Studies are flagging racial and ethnic disparities in rheumatology training materials, pointing to a need to boost representation of darker skin tones and better educate physicians in evaluating this cohort.
AndreyPopov/Getty Images
Not enough is known about these disparities in rheumatology education, despite the fact that minorities make up 40% of the population in the United States.
The problem starts with books and references used in medical schools, Lynn McKinley-Grant, MD, immediate past president of the Skin of Color Society and associate professor of dermatology at Howard University, Washington, said in an interview. “In the medical literature there has been a dearth of images in skin of color in all specialties,” she said. With an increased diversity in the U.S. population, there is a need for health care providers to be able to recognize disease patterns in all skin types.” If a physician is training at an institution where there are not many patients of color in the community, the rheumatologists are even more limited in terms of their clinical experience.
This lack of training in diagnosis of disease has serious clinical repercussions, as seen in COVID cases, Dr. McKinley-Grant noted. “You end up not being able to recognize early erythema, jaundice, anemia, or hypoxemia because those conditions are a different color or pattern in the darker skin types. This can lead to errors in treatment, diagnosis, and medical care, resulting in increased morbidity and mortality.”
Studies point to education gaps
A team of researchers from Washington University in St. Louis called attention to this issue at the American College of Rhematology’s Convergence 2020 conference.
“Patients of color with lupus are especially vulnerable as they often carry a greater disease burden, yet studies show that individuals with darker skin tones are underrepresented in medical educational materials,” Vijay Kannuthurai, MD, and colleagues wrote in their study abstract. The team surveyed 132 providers in St. Louis, Mo., on their confidence in evaluating any rash, and rashes in patients with lupus and varied skin tones.
Participating clinicians, mostly rheumatologists, dermatologists, or internists, had a higher confidence level in diagnosing any rash versus lupus rashes, but were considerably less confident in diagnosing lupus rash on darker skin, compared with those on fair skin. This represents “a disparity between provider confidence and the patient population lupus traditionally affects,” the investigators concluded.

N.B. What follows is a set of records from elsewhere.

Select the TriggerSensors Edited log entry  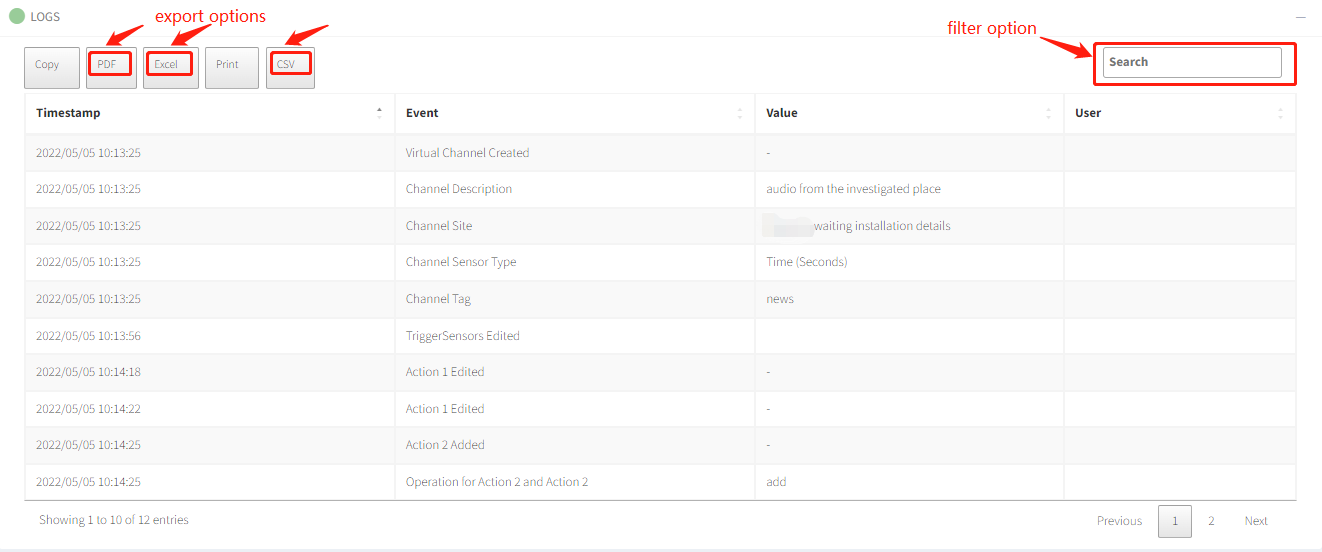tap(462, 336)
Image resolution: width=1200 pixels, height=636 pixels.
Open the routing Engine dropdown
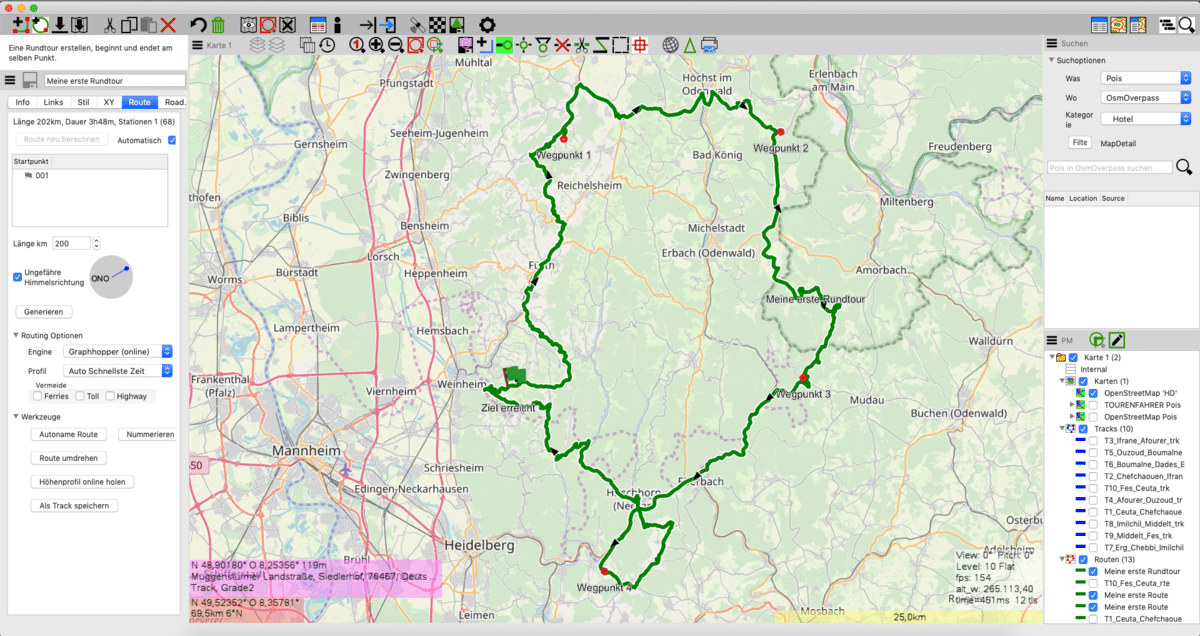point(118,351)
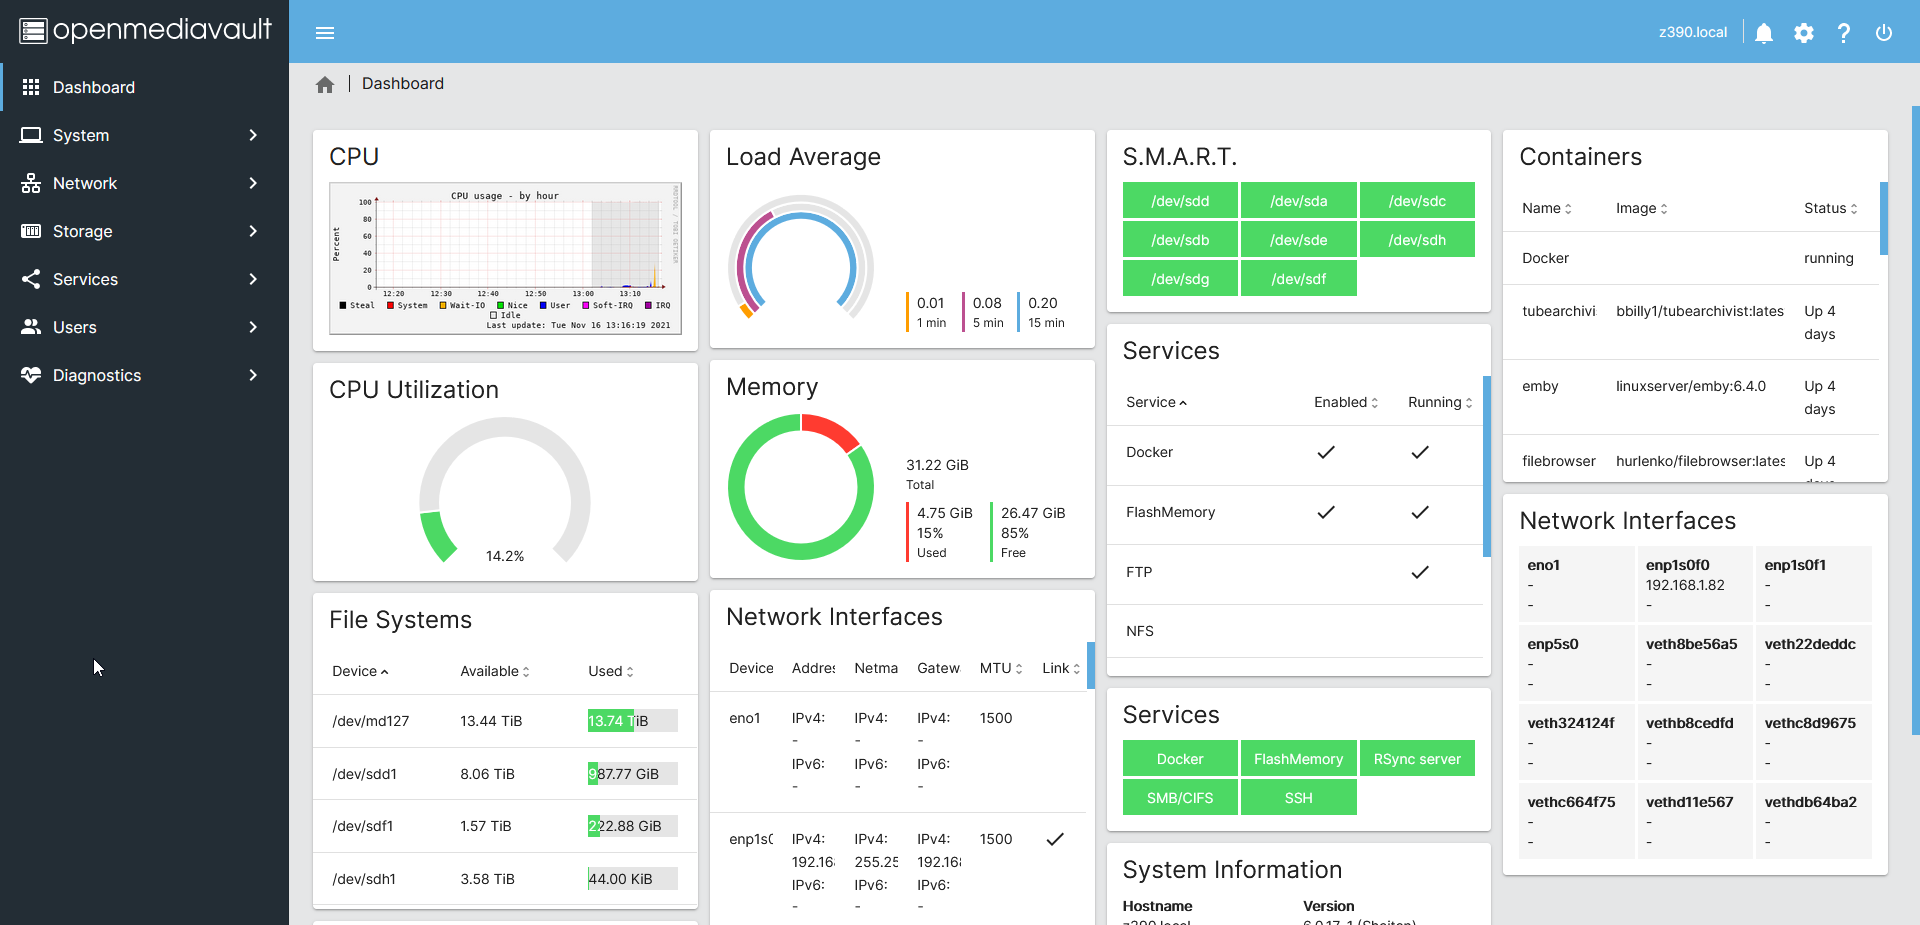Screen dimensions: 1920x925
Task: Click the power icon in top bar
Action: pos(1883,33)
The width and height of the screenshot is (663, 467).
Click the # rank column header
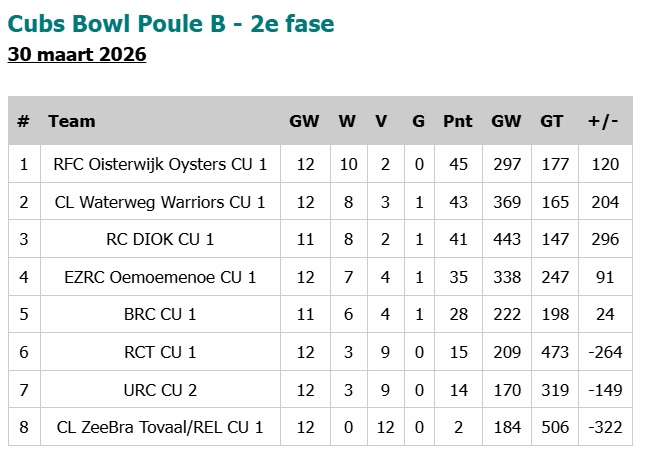tap(24, 122)
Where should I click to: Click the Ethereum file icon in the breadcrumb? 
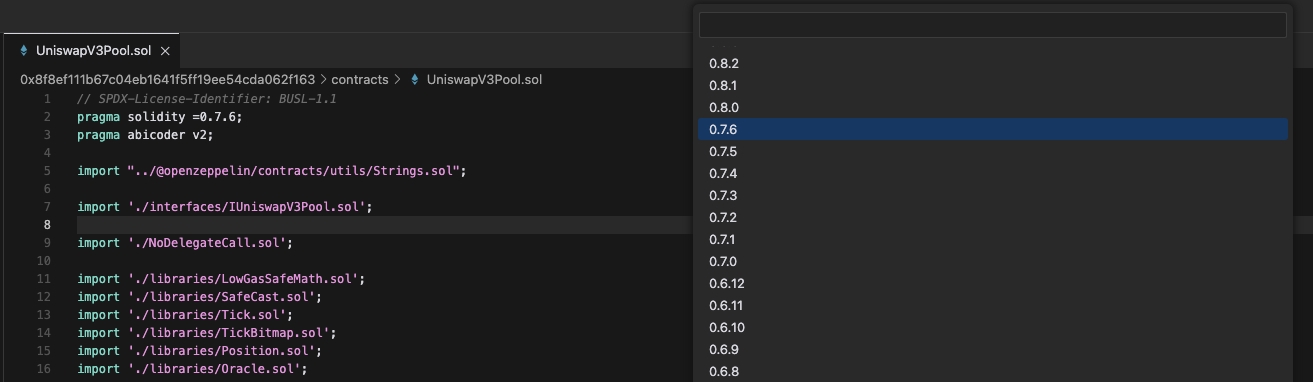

Another recent study found evidence of disparities in clinical education resources. “The lack of dark skin representation among rheumatology educational materials contributes to the implicit bias and structural racism present in medical education by promoting White-only models of disease,” lead author Adrienne Strait, a medical student at the University of California, San Francisco, said in an interview. “Given that rheumatic diseases disproportionately impact racial and ethnic minorities, we felt it was important to examine the representation of these groups within rheumatology training resources.”
Adrienne Strait
She and her colleagues gathered images of rheumatic diseases from four major databases: the American College of Rheumatology’s Image Library, UpToDate, the New England Journal of Medicine Images in Clinical Medicine and Clinical Cases filtered by “Rheumatology,” and the 9th edition of Kelley’s Textbook of Rheumatology. They used Fitzpatrick’s skin phototypes to independently code images depicting skin as “light” (skin types I-IV), “dark” (skin types V-VI), or “indeterminate,” focusing on systemic lupus erythematosus (SLE) and rheumatoid arthritis, two conditions with a known connection to racial and ethnic health disparities.
Taking into account the high incidence of sarcoidosis and SLE in Black patients when compared with White patients, the investigators did a secondary analysis that excluded these cases.
Among 1,043 patient images studied, just 13.4% represented dark skin, compared with 84% that represented light skin. More than 2% represented an indeterminate skin color. Comparing dark-skin representation in the clinical images and SLE images with the representation of Asian, Native American, and Black individuals in the United States and within lupus cases nationally, the investigators found significant underrepresentation of dark skin.
Only 4.2% of RA images had dark-skin representation, making RA one of the diseases with the lowest representation in the study, along with juvenile idiopathic arthritis, the spondyloarthropathies, and Kawasaki disease. “Representation of dark skin in SLE was also lower than the proportion of Black individuals in SLE studies,” the investigators noted. Overall, representation of dark skin in SLE images was just 22.6%. Sarcoidosis comparatively had the largest representation of dark-skin images (69.6%, n = 32).
“Excluding sarcoidosis and SLE images, the overall representation of dark skin was 9.4% (n = 84), which was significantly lower than the proportion of Asian, Native American, and Black individuals within the U.S. Census population,” according to Ms. Strait and her associates. UpToDate contained the largest proportion of images of dark skin respective to other databases, whereas Kelley’s Textbook had the smallest.